Le Soleil de Colombie, Colombie-Britannique
Frédéric Lenoir, 23 juillet 1993
Monique Jutras : la poésie des gens ordinaires. Puisant dans le répertoire québécois, Monique Jutras interprète les chansons traditionnelles et les grands auteurs du Québec.
Le Soleil : Comment en es-tu arrivé à te spécialiser dans le répertoire folklorique ?
Monique Jutras : J’ai toujours été attirée par les musiques folkloriques du monde entier. Le folklore, c’est la musique et la poésie des gens ordinaires. Ce sont des chansons consacrées par le temps, qui ont traversé les siècles, avec une qualité textuelle et musicale. Elles sont entrées dans la mémoire collective. Dans les années 70, le Folk Revival, né aux États-Unis, a gagné le Québec. Je suis partie à la recherche du folklore québécois. C’est un héritage très ancien, qui remonte à la France médiévale. J’ai fait beaucoup de recherches dans les livres, jusqu’à ce que je ressente le besoin de savoir comment les gens faisaient vivre aujourd’hui le folklore. À la fin des années 70, je me suis lancée dans une grande recherche à travers les villages du Québec. J’ai découvert tout un monde avec des gens très attachés à de vieilles chansons dont ils n’ont pas toujours conscience qu’elles viennent d’aussi loin. J’étais fascinée par leur façon de chanter et par leur répertoire.

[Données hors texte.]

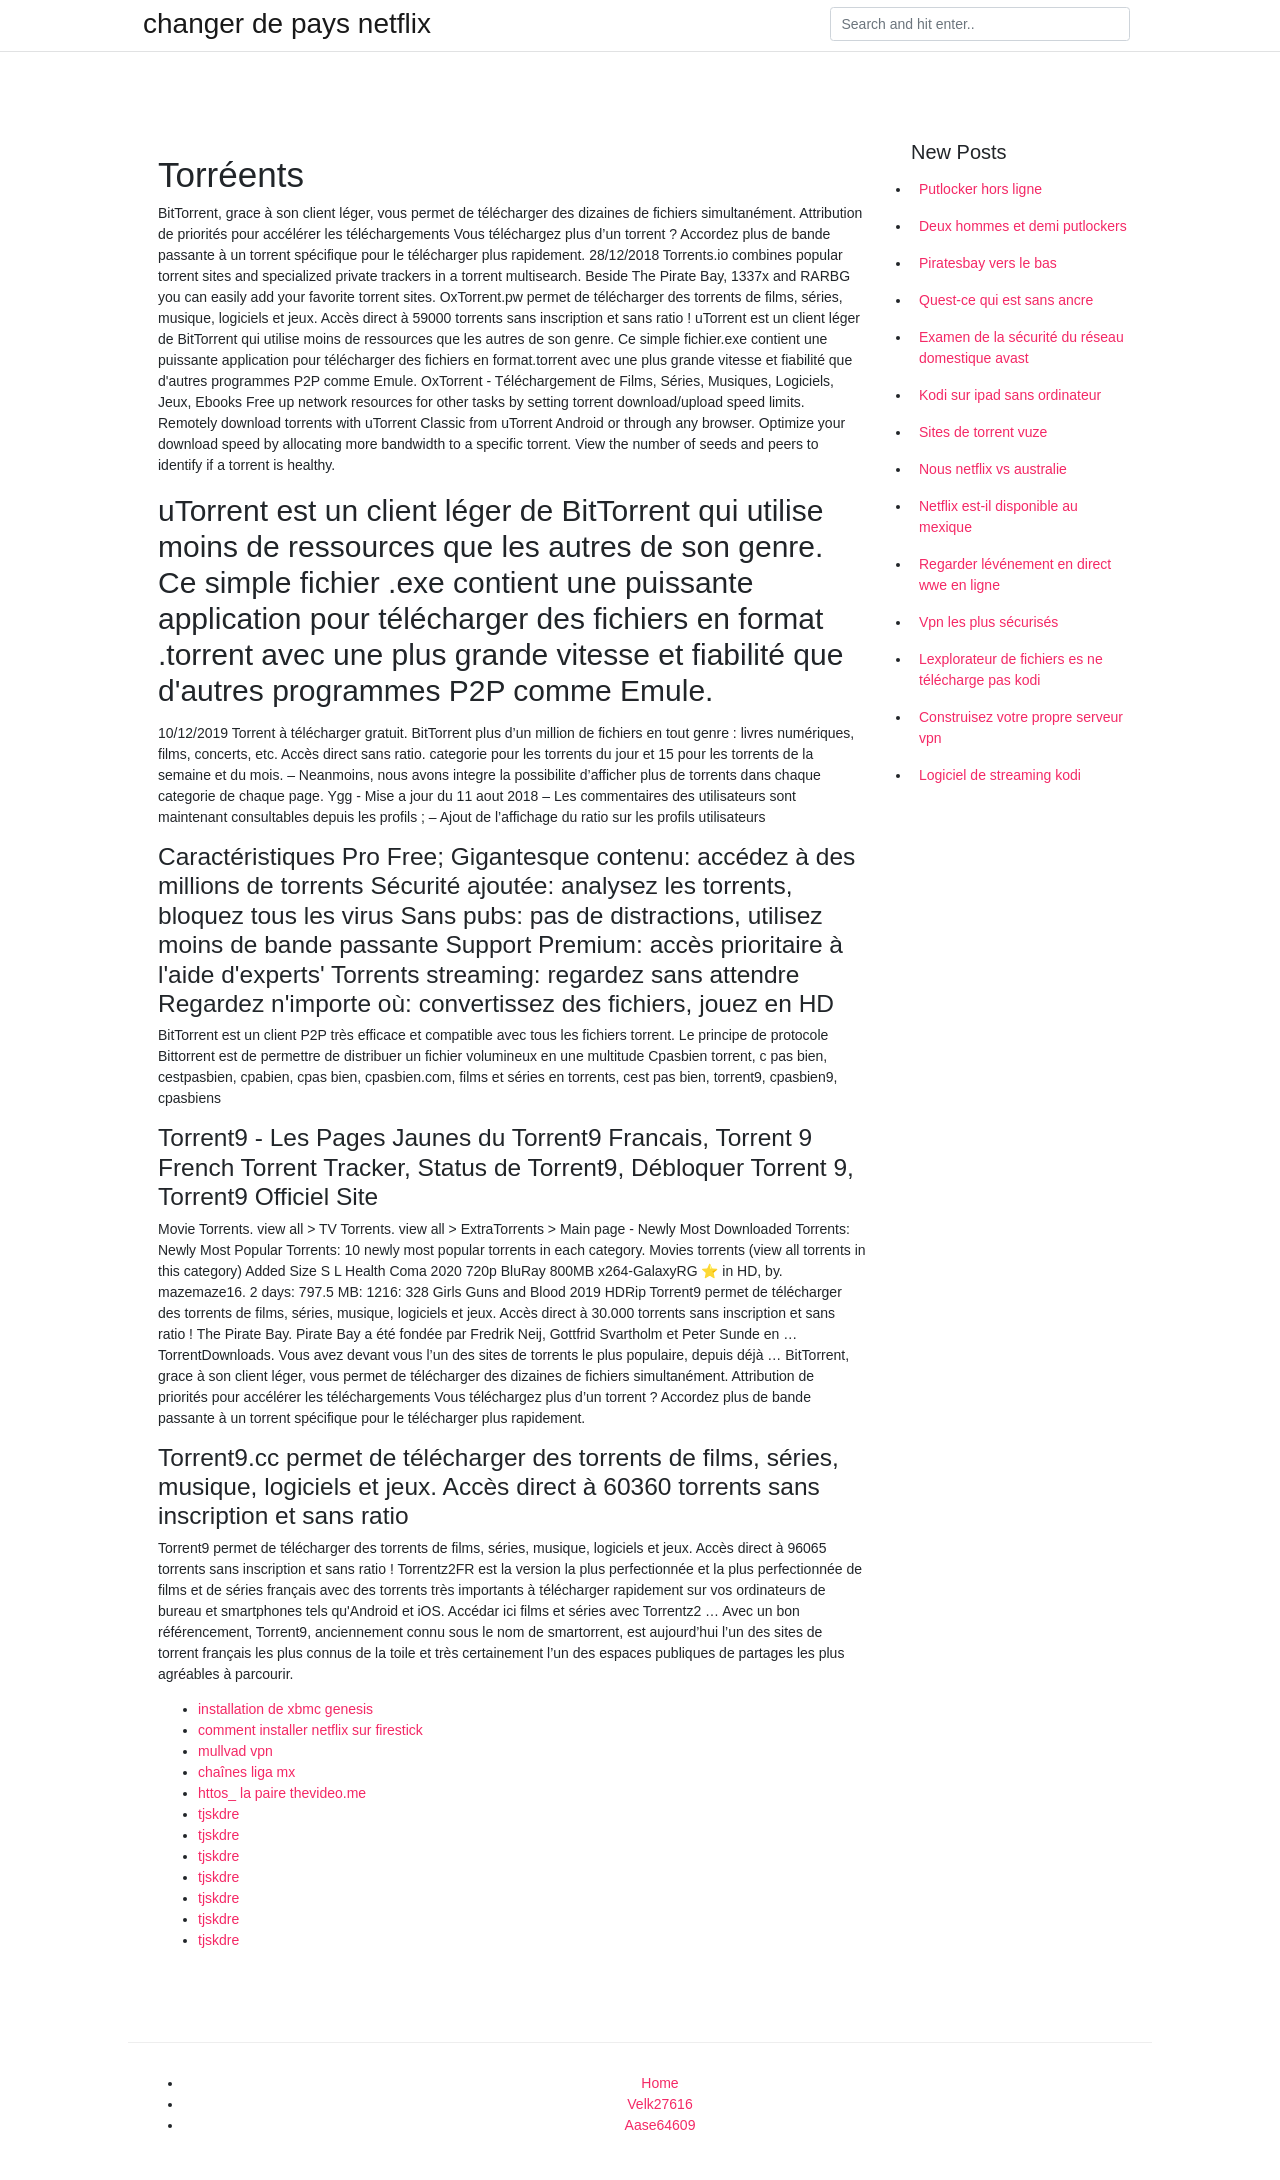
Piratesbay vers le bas (988, 263)
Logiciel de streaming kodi (1000, 775)
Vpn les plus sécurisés (988, 622)
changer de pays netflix (287, 24)
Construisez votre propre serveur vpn (1021, 727)
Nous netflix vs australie (993, 469)
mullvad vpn (235, 1751)
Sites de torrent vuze (983, 432)
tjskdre (218, 1814)
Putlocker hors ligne (980, 189)
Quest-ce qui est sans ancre (1006, 300)
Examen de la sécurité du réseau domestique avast (1021, 347)
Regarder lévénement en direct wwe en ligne (1015, 574)
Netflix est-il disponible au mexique (998, 516)
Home (659, 2083)
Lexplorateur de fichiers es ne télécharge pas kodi (1011, 669)
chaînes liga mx (246, 1772)
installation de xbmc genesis (285, 1709)
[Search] (980, 24)
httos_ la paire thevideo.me (282, 1793)
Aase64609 (660, 2125)
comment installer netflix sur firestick (310, 1730)
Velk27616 (659, 2104)
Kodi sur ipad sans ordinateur (1010, 395)
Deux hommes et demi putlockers (1023, 226)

–Tu chantes également le répertoire québécois contemporain…
– C’est après un séjour au Nicaragua – on me demandait de chanter les auteurs québécois – que j’ai commencé à interpréter les grands auteurs et les poètes québécois. J’ai exploré ainsi Vigneault et Leclerc, et maintenant Richard Desjardins. Une chanson comme Jack Monoloy, au moment des négociations avec les Autochtones, est tout à fait d’actualité. J’essaye toujours, par mes chansons, de véhiculer un message de paix et d’harmonie.
-Le folklore n’est-il pas en perte de vitesse au Québec ?
-Il y a eu la grande période du Folk Revival. Aux grandes heures du nationalisme, le folklore avait une fonction politique. C’était ce qui rassemblait tout le monde, les jeunes comme les vieux. C’est retombé. Il y a un petit regain aujourd’hui, mais on ne reviendra jamais à cette époque. Mais les jeunes qui chantent le folklore sont très bons. Ce que j’ai toujours déploré, c’est l’image caricaturale du folklore québécois. Il ne se réduit pas aux chansons à répondre ! Il y a toutes ces chansons médiévales, ces complaintes très poétiques. C’est ce qui est très difficile de faire passer en ce moment. J’anime des ateliers dans les écoles primaires. C’est là qu’on forme le public de demain.
-Est-ce la première fois que tu participes au Folk Festival de Vancouver ?
-Non, je suis venue en 1982. En 1985, je suis revenue pour offrir des ateliers à l’université Simon Fraser. Je connais donc un peu Vancouver. Mais j’ai toujours le sentiment de très peu connaître la culture anglophone. Et inversement, je crois que les anglophones ne connaissent pas bien la culture québécoise. Est-ce que le Canada existe vraiment en tant que pays ? Ou bien n’y a-t-il pas plusieurs pays au sein du Canada ? Pour moi, le Grand Canada est une utopie.
-Comment te situes-tu aujourd’hui par rapport à la question de l’indépendance du Québec ?
-Je me pose la question. S’il fallait voter demain pour l’indépendance, je serais embarrassée. Ce que je sais, c’est qu’il faut trouver une manière de se prendre en mains pour survivre en tant que français d’Amérique. La séparation est-elle la meilleure solution ? Je suis craintive. J’ai vécu l’après-révolution au Nicaragua. C’était très dur. Et aujourd’hui, au Canada, les problèmes économiques sont sérieux. Je me tiens à l’écart du débat politique au sens strict, mais je pense qu’il est très important de préserver notre culture française. Les lois sont sans doute nécessaires. Mais avant tout, il faut faire avancer notre volonté de conserver notre culture et notre langue, sans nous fermer. Une tendance vers plus d’autonomie serait peut-être la meilleure solution.